Swaney had no knowledge of Rogers' contract with Dohrmann until just before Dohrmann filed a 2007 complaint in Cook County to enforce the deal.

The estate countersued for fraud, asking the court to declare the contract unenforceable, and Rogers died during the litigation.

The trial court ruled for the estate, and the First District Illinois Court of Appeals affirmed this summer, denying a rehearing on July 24.

It said Dohrmann did not do enough to obtain $5.5 million in assets.

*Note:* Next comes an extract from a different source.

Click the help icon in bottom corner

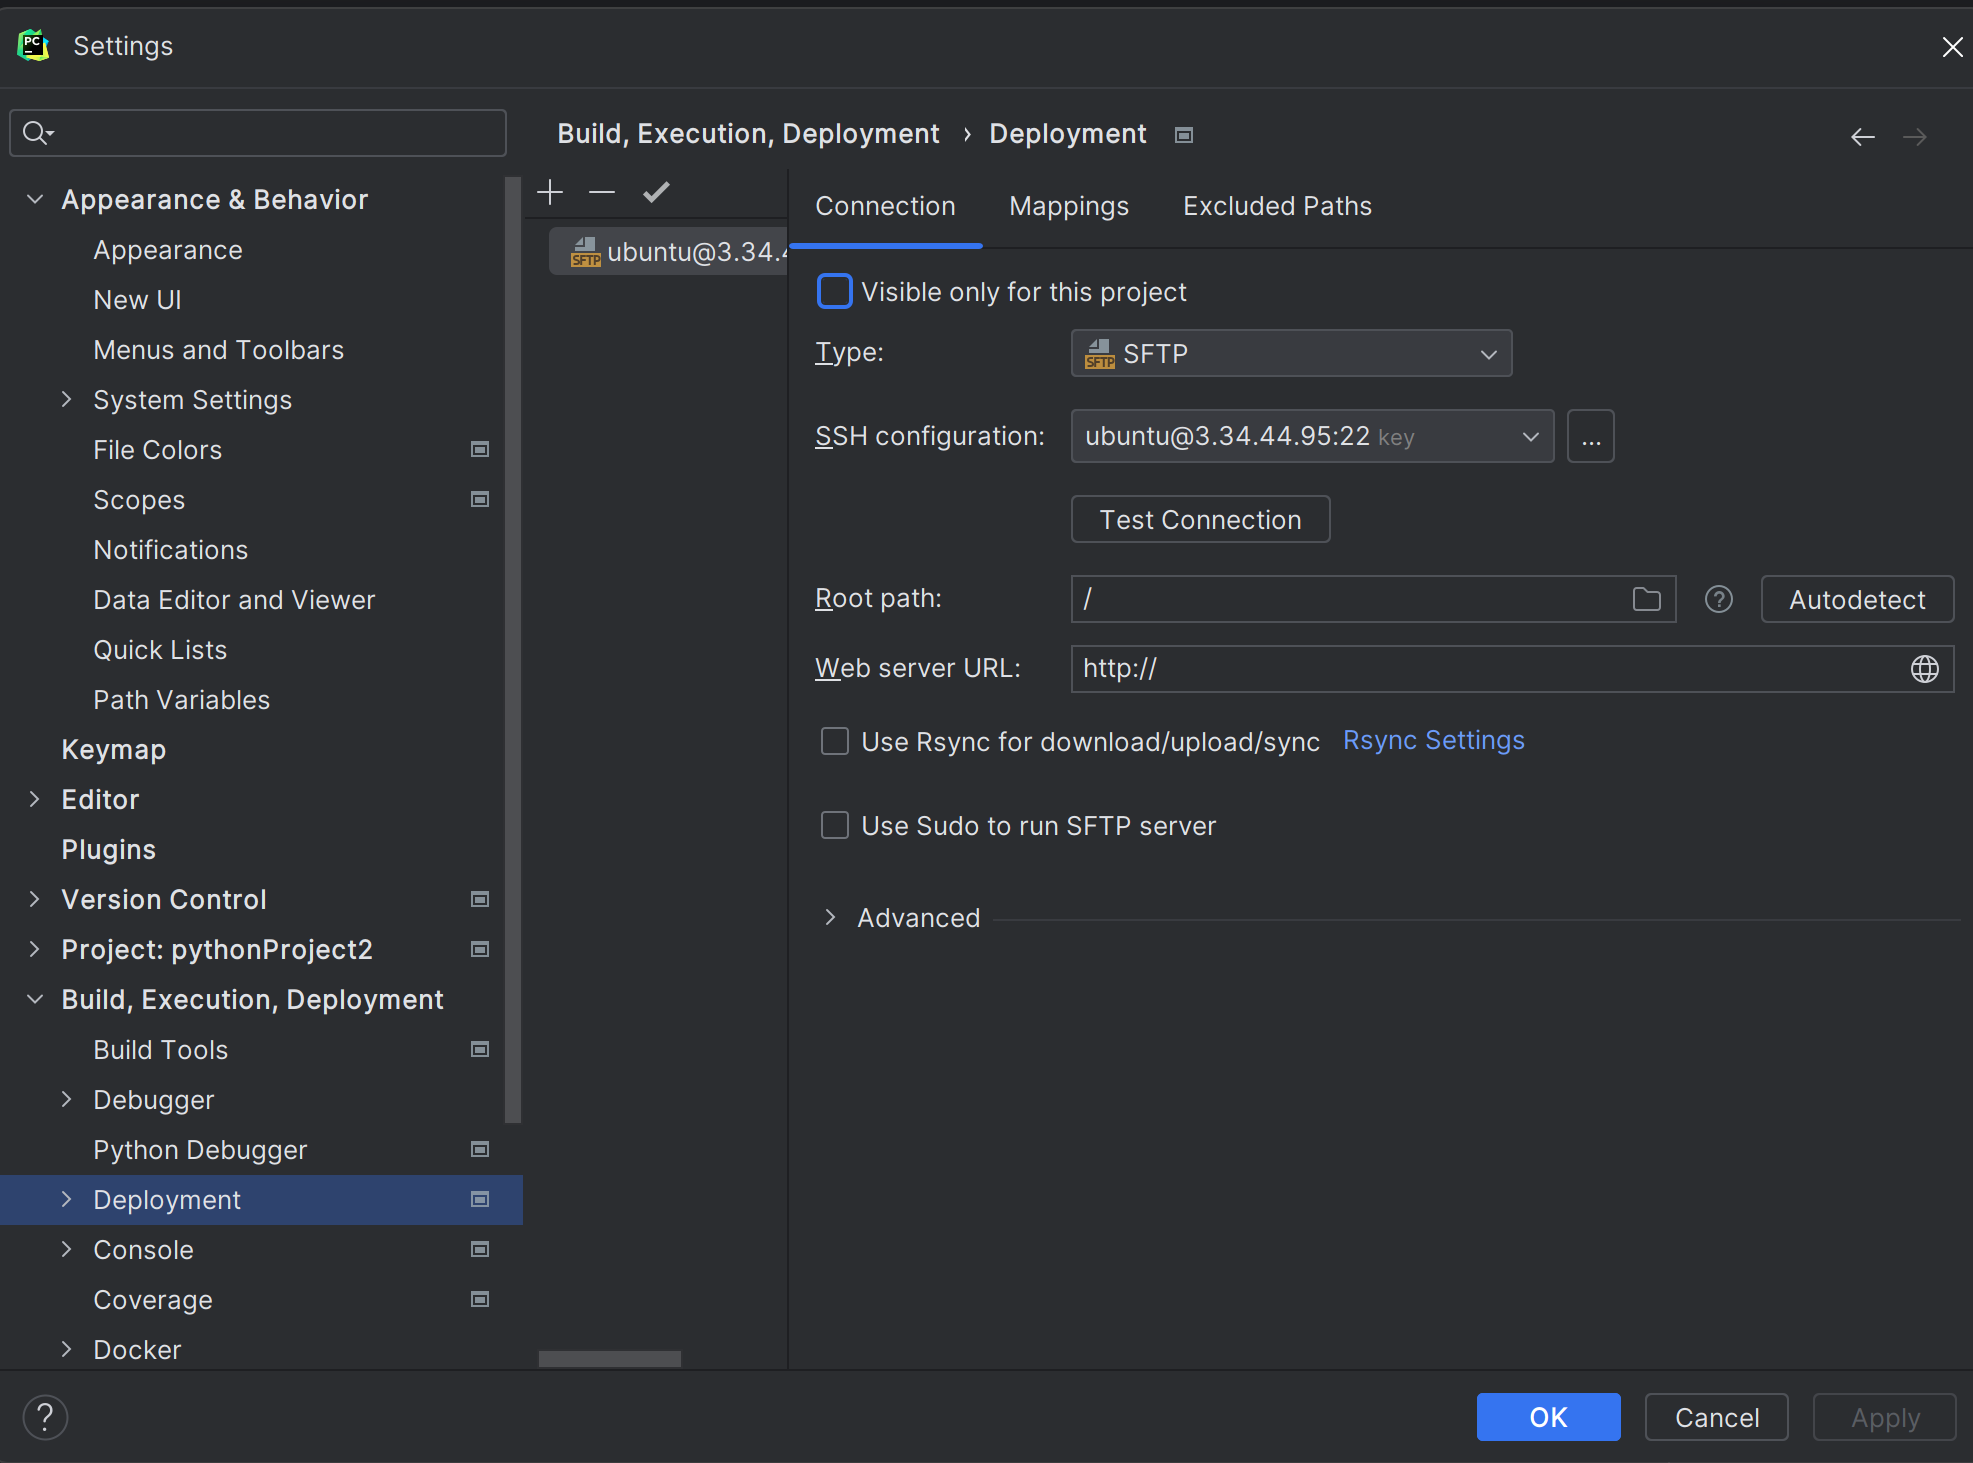point(44,1417)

"We agree with the estate that Mrs. Rogers did not gain much by the addition of the Rogers name to the boys' middle names," Justice Fitzgerald Smith wrote for the court. "The stated purpose of adding the name was to 'help[ ] the Rogers name to continue after [her] death.' However, Dohrmann did not change the boys' surnames to Rogers, nor even exchange their middle names for Rogers. Rather, he merely added the name Rogers as one of two middle names for George IV and one of three middle names for Geoffrey. This can hardly be said to perpetuate the Rogers name after Mrs. Rogers' death."

There is nothing in contract mandating that the sons use the Rogers name, and nothing prevents the young men from now removing it, the court found.

"The disparity is shocking on its face," Smith wrote. "We agree with the circuit court, which stated that the consideration 'seems to be so minimally beneficial to Mrs. Rogers (particularly in light of the goal stated in the contract of "continuing the Rogers name") as to be almost nonexistent.'" (Parentheses in original.)